[Saved data entries]

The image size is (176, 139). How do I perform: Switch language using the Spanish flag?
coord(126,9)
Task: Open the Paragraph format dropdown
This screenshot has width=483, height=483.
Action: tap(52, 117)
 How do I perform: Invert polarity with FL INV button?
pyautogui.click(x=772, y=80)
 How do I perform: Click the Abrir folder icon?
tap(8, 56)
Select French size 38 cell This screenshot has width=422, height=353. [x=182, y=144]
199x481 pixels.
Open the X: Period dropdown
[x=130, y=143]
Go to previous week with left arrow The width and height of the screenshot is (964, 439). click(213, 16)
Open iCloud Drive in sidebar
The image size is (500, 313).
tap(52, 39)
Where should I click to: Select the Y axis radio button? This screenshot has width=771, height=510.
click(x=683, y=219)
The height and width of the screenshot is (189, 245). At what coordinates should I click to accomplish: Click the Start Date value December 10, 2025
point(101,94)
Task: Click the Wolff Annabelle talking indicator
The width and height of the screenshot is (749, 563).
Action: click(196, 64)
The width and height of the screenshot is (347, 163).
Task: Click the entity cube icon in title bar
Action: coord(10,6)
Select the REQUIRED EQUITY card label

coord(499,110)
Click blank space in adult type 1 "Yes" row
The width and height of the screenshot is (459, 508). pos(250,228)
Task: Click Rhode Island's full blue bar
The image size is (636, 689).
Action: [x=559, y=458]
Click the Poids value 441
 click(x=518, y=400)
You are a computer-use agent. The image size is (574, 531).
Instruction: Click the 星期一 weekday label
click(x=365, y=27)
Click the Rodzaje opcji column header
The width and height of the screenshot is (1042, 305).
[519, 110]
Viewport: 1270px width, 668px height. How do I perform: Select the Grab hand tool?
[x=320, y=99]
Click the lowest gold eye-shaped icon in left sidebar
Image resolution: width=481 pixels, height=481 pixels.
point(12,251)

**What you should do**
Return all the lines shown above, precisely as they stand.

**Output of the exercise**
The image size is (176, 139). How do I perform: Switch language using the Spanish flag?
coord(126,9)
Task: Open the Paragraph format dropdown
This screenshot has width=483, height=483.
Action: tap(52, 117)
 How do I perform: Invert polarity with FL INV button?
pyautogui.click(x=772, y=80)
 How do I perform: Click the Abrir folder icon?
tap(8, 56)
Select French size 38 cell This screenshot has width=422, height=353. [x=182, y=144]
199x481 pixels.
Open the X: Period dropdown
[x=130, y=143]
Go to previous week with left arrow The width and height of the screenshot is (964, 439). click(213, 16)
Open iCloud Drive in sidebar
The image size is (500, 313).
tap(52, 39)
Where should I click to: Select the Y axis radio button? This screenshot has width=771, height=510.
click(x=683, y=219)
The height and width of the screenshot is (189, 245). At what coordinates should I click to accomplish: Click the Start Date value December 10, 2025
point(101,94)
Task: Click the Wolff Annabelle talking indicator
The width and height of the screenshot is (749, 563).
Action: click(196, 64)
The width and height of the screenshot is (347, 163).
Task: Click the entity cube icon in title bar
Action: coord(10,6)
Select the REQUIRED EQUITY card label

coord(499,110)
Click blank space in adult type 1 "Yes" row
The width and height of the screenshot is (459, 508). pos(250,228)
Task: Click Rhode Island's full blue bar
The image size is (636, 689).
Action: [x=559, y=458]
Click the Poids value 441
 click(x=518, y=400)
You are a computer-use agent. The image size is (574, 531).
Instruction: Click the 星期一 weekday label
click(x=365, y=27)
Click the Rodzaje opcji column header
The width and height of the screenshot is (1042, 305).
[519, 110]
Viewport: 1270px width, 668px height. How do I perform: Select the Grab hand tool?
[x=320, y=99]
Click the lowest gold eye-shaped icon in left sidebar
Image resolution: width=481 pixels, height=481 pixels.
point(12,251)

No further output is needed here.